Document text —
>>>>>
1\. You're in an industry which is obsessed, quite irrationally, with youth.
Steve Jobs might have been a young entrepreneur, but he didn't create the
iPhone at 29. Rupert Murdoch might be ancient, but he's still a player (in all
respects, apparently!). Older people are a lot more interesting and competent
than for which our industry, and our youth-obsessed culture, give them credit.

I would also like to note that people who get too much too quickly tend to
burn out, lack social context, and suffer from other ailments which lead to
general weirdness. Pop stars aren't the only ones who face these issues. Work
is important, but you can't buy back your youth -- so _enjoy it_. It is the
single most valuable asset you have.

2\. My good friend Inflation would like to have a word with you about your
retirement fund.

------
lionhearted
People overlook how much you need to make to retire early. Let's say a guy
makes $50,000 year, and saves $20,000 of that. Every year he retired, he'd:

 _Have his savings go -$30,000 at the same quality of life_ NOT have his
savings increase +$20,000

This seems obvious, but most people miss something when thinking about
retiring early: It's an extra year you have to pay for out of savings, and
you're not earning in that year.

------
crpatino
Have you people stopped to think about _expertise_? It takes 10 years of
meaningful practice to get very good at any profession. If you factor the
reality that you have to put up with your share of unedifying grunt work, it
takes more like 15 to 20. Retiring from your profession just when you are
barely making it sounds like a plan. :P

This things take time and you cannot speed them much further. You cannot make
9 women to produce 1 baby in 1 month!

Sounds like you have drink the pg's cool-aid. You turn 30 and your brain dries
off. Hope you enjoy cleaning the toilet, old man!

------
jodrellblank
What if you work much harder and don't live to be 40? Do you get to try again
under your scheme?

------
Allocator2008
If somebody works minimum wage, they can't save up enough by then. It is just
basic math. Sure, some people can get rich off of stock options and so on, but
that is not a universal principle. So yes, some people can retire by age 40
but it is an exception, not the rule. Really, to save social security we
recently increased the retirement age from 65 to 67 and it will like increase
again within the Gen X/Y working life time. I am 28 and do not expect 67 to
still be the retirement age all those years down the road.

------
ahoyhere
Yeaaaaahhh, why don't people work, like, triple the hours a week, and retire
and 40, and spend all day rollin reefers and sunnin by the beach man! Old
people aren't so smart as us, you know, plus, beach.

Also, like, if you and I look at like, the same color, and we both say
"orange," how do we know that, like, it's not a totally different color
EXPERIENCE we both have, but, like, we all learned in kindergarten to say
"that's orange," even if like, maybe it looks totally purple to you!

We know we agree on, like, the labels, and stuff, but... oh man... you can
never know what goes on in, like, another person's HEAD man!

Deep.
<<<<<
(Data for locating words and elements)
>>>>>
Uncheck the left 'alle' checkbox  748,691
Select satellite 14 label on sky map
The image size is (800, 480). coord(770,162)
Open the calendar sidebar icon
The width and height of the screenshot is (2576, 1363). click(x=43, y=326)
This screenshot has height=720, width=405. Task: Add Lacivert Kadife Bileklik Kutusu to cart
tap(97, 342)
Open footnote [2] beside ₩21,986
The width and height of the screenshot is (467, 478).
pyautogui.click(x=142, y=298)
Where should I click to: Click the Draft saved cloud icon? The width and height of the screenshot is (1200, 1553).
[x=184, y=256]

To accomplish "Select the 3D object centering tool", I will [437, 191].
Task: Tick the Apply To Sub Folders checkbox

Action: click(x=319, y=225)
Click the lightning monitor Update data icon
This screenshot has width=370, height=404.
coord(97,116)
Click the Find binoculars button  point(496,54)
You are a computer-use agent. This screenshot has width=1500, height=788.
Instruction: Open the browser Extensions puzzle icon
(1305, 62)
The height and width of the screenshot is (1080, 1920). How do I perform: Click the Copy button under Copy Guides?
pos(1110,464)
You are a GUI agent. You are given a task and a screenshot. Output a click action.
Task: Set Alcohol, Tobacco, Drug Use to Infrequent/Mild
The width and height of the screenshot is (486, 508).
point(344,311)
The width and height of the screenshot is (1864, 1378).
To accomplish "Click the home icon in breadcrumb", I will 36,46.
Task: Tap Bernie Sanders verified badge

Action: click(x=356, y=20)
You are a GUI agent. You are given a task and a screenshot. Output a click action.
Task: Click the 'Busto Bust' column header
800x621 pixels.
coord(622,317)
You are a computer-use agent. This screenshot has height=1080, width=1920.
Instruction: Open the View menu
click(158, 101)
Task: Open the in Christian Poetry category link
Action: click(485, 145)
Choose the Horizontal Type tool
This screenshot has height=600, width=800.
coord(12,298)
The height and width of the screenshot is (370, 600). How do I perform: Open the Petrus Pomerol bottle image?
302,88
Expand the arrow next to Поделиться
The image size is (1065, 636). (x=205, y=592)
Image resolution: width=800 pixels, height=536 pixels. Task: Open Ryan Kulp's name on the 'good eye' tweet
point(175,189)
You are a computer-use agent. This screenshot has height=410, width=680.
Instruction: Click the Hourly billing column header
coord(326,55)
<<<<<
Written exercise —
Return, word for word, the passage of the retirement thread that begins at the words "This seems obvious, but" and stops after "in that year.". The entries have no connection to the retirement thread.

Task result —
This seems obvious, but most people miss something when thinking about
retiring early: It's an extra year you have to pay for out of savings, and
you're not earning in that year.